Dataloader responsible for the generation of the examples needed for the training of the Dataset2Vec. In each iteration it returns tuple \((X_1, y_1, X_2, y_2, label)\). \(X_1, X_2\) are subsets (both in terms of records and columns) of the features matrices of the passed datasets. \(y_1, y_2\) are subsets of the targets of the datasets (as for now it is the last column of the dataset). Label is equal to 1 when \((X_1, y_1)\) and \((X_2, y_2)\) originate from the same dataset and 0 otherwise. \(X_1, y_1, X_2, y_2\) are torch.Tensor.

Parameters:

data (Path | list[Path] | list[pd.DataFrame] | list[NDArray] | list[Tensor]) – input data to the loader. If Path, then all csv files are read from this directory. If the list of paths then csv files under these paths are read. If pd.DataFrame or np.NDArray, then they are converted to torch.Tensor. During the creation of the loader the data is imputed, standardized and categorical columns are one-hot encoded
batch_size (int, optional) – Number of the observations in the single batch. Defaults to 32.
n_batches (int, optional) – Number of batches that loader can generate. Defaults to 100.

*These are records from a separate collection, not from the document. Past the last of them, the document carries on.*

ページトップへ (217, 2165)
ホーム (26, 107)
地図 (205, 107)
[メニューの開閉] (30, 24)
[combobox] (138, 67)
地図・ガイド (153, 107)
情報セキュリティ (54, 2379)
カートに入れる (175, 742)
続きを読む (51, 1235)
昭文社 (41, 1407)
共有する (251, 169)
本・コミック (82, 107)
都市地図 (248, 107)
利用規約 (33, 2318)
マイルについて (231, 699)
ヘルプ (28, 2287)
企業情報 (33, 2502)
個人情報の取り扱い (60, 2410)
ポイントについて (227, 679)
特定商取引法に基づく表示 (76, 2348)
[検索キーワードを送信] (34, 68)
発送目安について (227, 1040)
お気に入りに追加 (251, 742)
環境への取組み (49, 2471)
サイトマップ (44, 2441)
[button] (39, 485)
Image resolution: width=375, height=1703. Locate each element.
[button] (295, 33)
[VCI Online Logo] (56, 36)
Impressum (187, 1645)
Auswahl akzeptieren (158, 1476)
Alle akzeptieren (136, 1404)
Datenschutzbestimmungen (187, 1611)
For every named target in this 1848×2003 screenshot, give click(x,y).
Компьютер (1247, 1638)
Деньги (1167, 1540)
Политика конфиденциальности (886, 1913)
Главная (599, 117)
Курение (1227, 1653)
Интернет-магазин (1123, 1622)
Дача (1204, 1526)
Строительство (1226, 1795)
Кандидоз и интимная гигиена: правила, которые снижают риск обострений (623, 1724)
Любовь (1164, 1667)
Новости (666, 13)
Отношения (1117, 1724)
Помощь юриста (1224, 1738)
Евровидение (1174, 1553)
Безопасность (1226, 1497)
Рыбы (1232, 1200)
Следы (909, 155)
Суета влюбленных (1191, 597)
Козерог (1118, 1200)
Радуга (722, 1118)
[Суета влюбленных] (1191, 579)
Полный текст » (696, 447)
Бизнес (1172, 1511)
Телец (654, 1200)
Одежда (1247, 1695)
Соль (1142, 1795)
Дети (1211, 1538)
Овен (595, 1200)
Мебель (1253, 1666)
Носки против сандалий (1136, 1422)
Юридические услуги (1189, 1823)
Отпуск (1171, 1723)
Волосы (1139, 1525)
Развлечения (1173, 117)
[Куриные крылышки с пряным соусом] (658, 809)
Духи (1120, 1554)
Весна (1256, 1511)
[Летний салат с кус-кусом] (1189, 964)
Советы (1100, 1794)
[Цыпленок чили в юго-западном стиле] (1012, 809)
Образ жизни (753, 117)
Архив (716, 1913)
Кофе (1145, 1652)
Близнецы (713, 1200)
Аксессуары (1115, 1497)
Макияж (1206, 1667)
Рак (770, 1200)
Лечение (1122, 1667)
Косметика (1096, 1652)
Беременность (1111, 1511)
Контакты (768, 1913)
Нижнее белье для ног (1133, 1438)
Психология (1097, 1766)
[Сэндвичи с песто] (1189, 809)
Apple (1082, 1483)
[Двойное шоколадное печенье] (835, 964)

class dataset2vec.data.RepeatableDataset2VecLoader(data: Path | list[Path] | list[DataFrame] | list[ndarray[Any, dtype[generic]]] | list[Tensor], batch_size: int = 32, n_batches: int = 100)

Bases: object

Loader with similar interface to Dataset2VecLoader but it returns on each iter call the same list of batches. Useful for the validation and testing purposes.

Parameters:

data (Path | list[Path] | list[pd.DataFrame] | list[NDArray] | list[Tensor]) – input data to the loader. If Path, then all csv files are read from this directory. If the list of paths then csv files under these paths are read. If pd.DataFrame or np.NDArray, then they are converted to torch.Tensor. During the creation of the loader the data is imputed, standardized and categorical columns are one-hot encoded
batch_size (int, optional) – Number of the observations in the single batch. Defaults to 32.
n_batches (int, optional) – Number of batches that loader can generate. Defaults to 100.